Targeting TYROBP to influence the immune microenvironment and osteogenic differentiation of mesenchymal stem cells.

BACKGROUND: Lactate, as an end product of glycolysis, plays an important role in cellular metabolism and signal transduction, and recent studies have shown that it is closely related to cellular differentiation, but its potential role in osteogenic differentiation has not yet been fully investigated. METHODS: We obtained two datasets containing human mesenchymal stem cells and human osteoblasts, GSE12266 and GSE18043, from the GEO database, which contained a total of 14 samples with sequencing data, and searched for lactate metabolism-related genes from the Genecards database. Ten differentially expressed core genes related to lactate metabolism were identified by differential expression analysis, protein interaction network analysis, and correlation expression analysis, and determined to play a key role in osteogenic differentiation. The effects of hub genes on the immune microenvironment of osteogenic differentiation were explored by enrichment analysis and immune infiltration analysis, and the significant effects of the key gene TYRO Protein Tyrosine Kinase-Binding Protein(TYROBP) on the characterization of bone marrow mesenchymal stem cells (BMSCs) were experimentally verified, and it was determined by drug sensitivity analysis that TYROBP may be a regulatory target of certain drugs affecting osteogenic differentiation.
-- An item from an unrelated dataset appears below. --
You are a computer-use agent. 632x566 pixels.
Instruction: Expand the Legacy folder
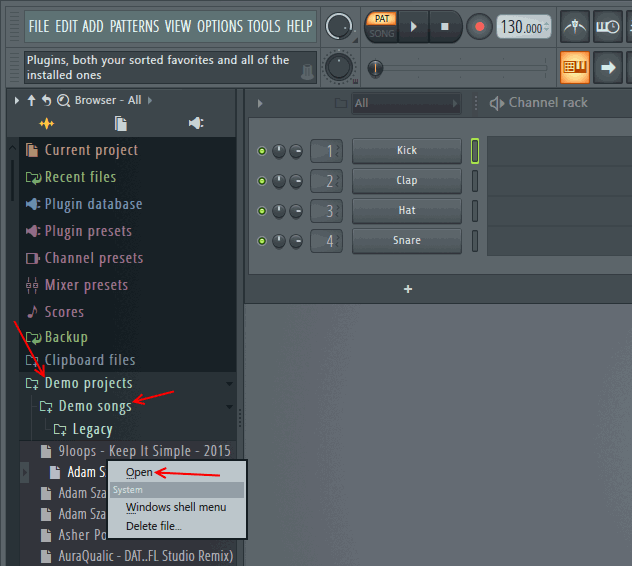coord(92,429)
RESULT: We successfully screened 10 differentially expressed hub genes related to lactate metabolism, and their area under the curve AUC values for predicting osteogenic differentiation were all highly favorable. Enrichment analysis showed that lactate metabolism may affect osteoblast differentiation through immune infiltration, and the immune infiltration results confirmed the strong association between hub genes and osteoblast immune infiltration status. It was verified that decreasing TYROBP expression promoted cell viability, proliferation and migration ability of BMSCs. Drug sensitivity analysis showed that TYROBP may be a major regulator of drug-induced MSC differentiation. CONCLUSION: Our study reveals the critical role of lactate metabolism in osteoblast differentiation, identifies the role of the key gene TYROBP in the regulation of BMSCs, and provides new insights for studies related to the regulation of osteoblast differentiation.